All of them were snobs. They were such snobs a delicate judge might have counted off for it: they were too stiff, too certain, too proud, and too callused from being proud, riding too casually along, too confidently with that corps of drummers bombing down on what sounded like a hide stretched over the Grand Canyon.

My eyes went back to Harley. He had brought them down to the head of our block now, still their humorless lackey, Director Butte. But — maybe his white suit and helmet put this across — you saw his short red-brown beard and the mouselike cunning in the eyes, and you saw now the control he bore over this green immensity of snobs: the control of a mouse over an elephant, say.
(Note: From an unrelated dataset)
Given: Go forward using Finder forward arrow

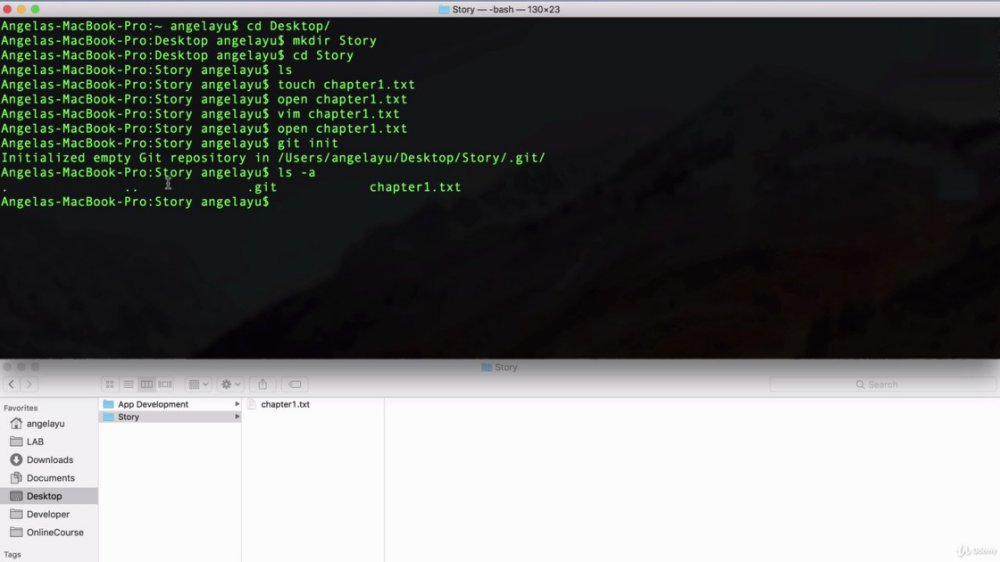Looking at the screenshot, I should click(29, 384).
Then he proved it. He put his right hand in the air.

A piece of chrome jumped up in the air, some cannons erupted down the mouth of a cavern, the brassware pipes stood up all at once, and we were looking up throats of gold and silver as far as we could see. The bottom fell out of the street.
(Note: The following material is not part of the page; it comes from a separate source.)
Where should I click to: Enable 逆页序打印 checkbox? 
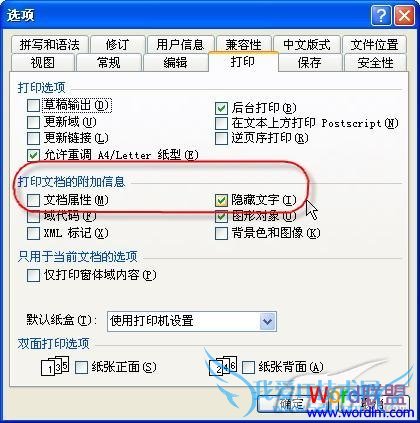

I had that lonely, stranded, breathless feeling I’d had once before, watching Jones’s band from under the bleachers, when I was a sneak and a twerp, in 1950. But it was much changed now, now that I knew music, now my heart had room for it, now I had grown an ear that could pick out mistakes of technique and tone, and I could not be washed clear off my post by fear of music as in the old days.
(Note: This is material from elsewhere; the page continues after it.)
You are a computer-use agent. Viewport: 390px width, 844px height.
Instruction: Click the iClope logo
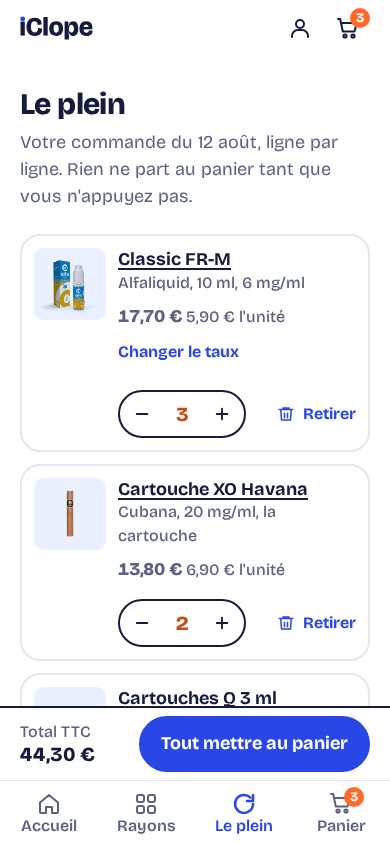pos(56,28)
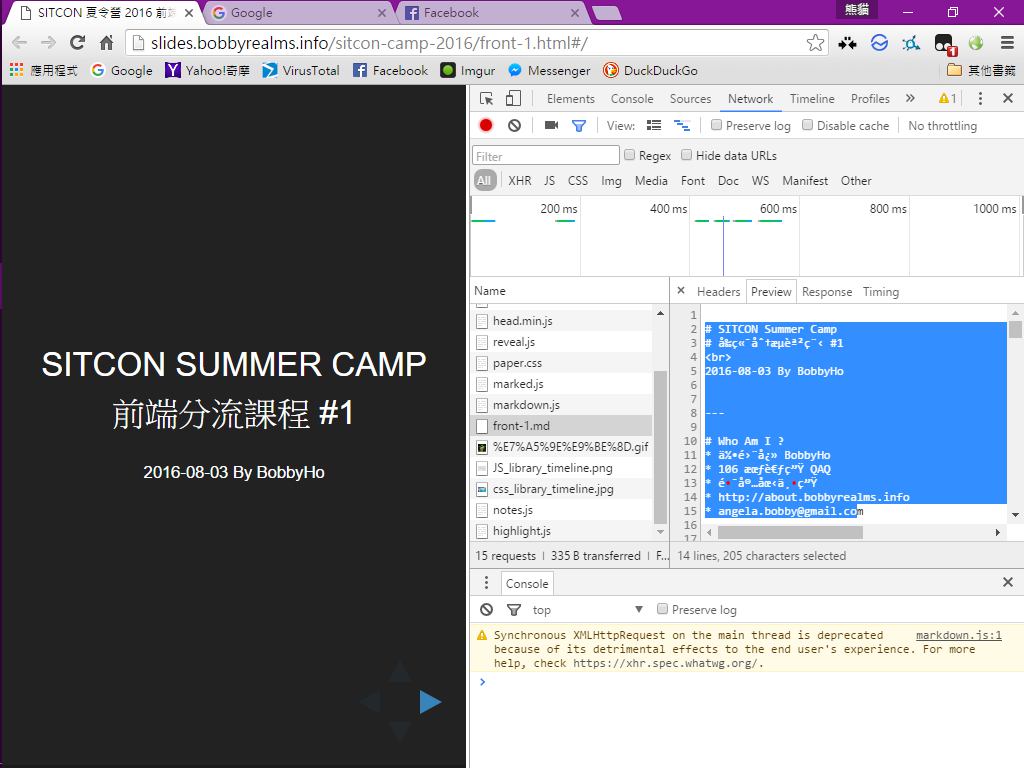
Task: Stop recording network log with red button
Action: tap(486, 125)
I tell myself this fraudulent blab about my musical progress. The verities are that I was washed away again, ripped off, out, away, and that for me even to name the march they let loose is impossible, the same as it’s impossible for a man drowning, waves blasting him, to pronounce the name of the ocean he’s in. When I got back to my post with my mind, they were half through the march and almost upon us. One resents being knocked out by musical teenaged children when one has earned oneself a purchase on cool, and I came back very skeptical about the Gladiators. But still they were a scare, a magic scare, even if you hated Sousan music. They were not overcharged or too tinny or loud in the brittle way bands are when they’re trying to make up for shallow talent. Talent went deep in this band. The third-part harmony boys were making it on trumpet and trombone; the clarinets, saxophones, and flutes were all making it. The basses were making it, way under everything, with restrained mastery, so you never heard them pumping at the notes but sensed something moving wild at the bottom of the world. A few trumpet men played a melody of sixteenth notes an octave over everything, and all in tune (which H. Monroe, trumpet man, would have been hard-pressed to do, sorry to confess). They were cutting Jones’s band. They were as thorough an orchestra as I’ve ever seen or heard off the stage. Music so big; and they were, incredibly, carrying it down the street with them.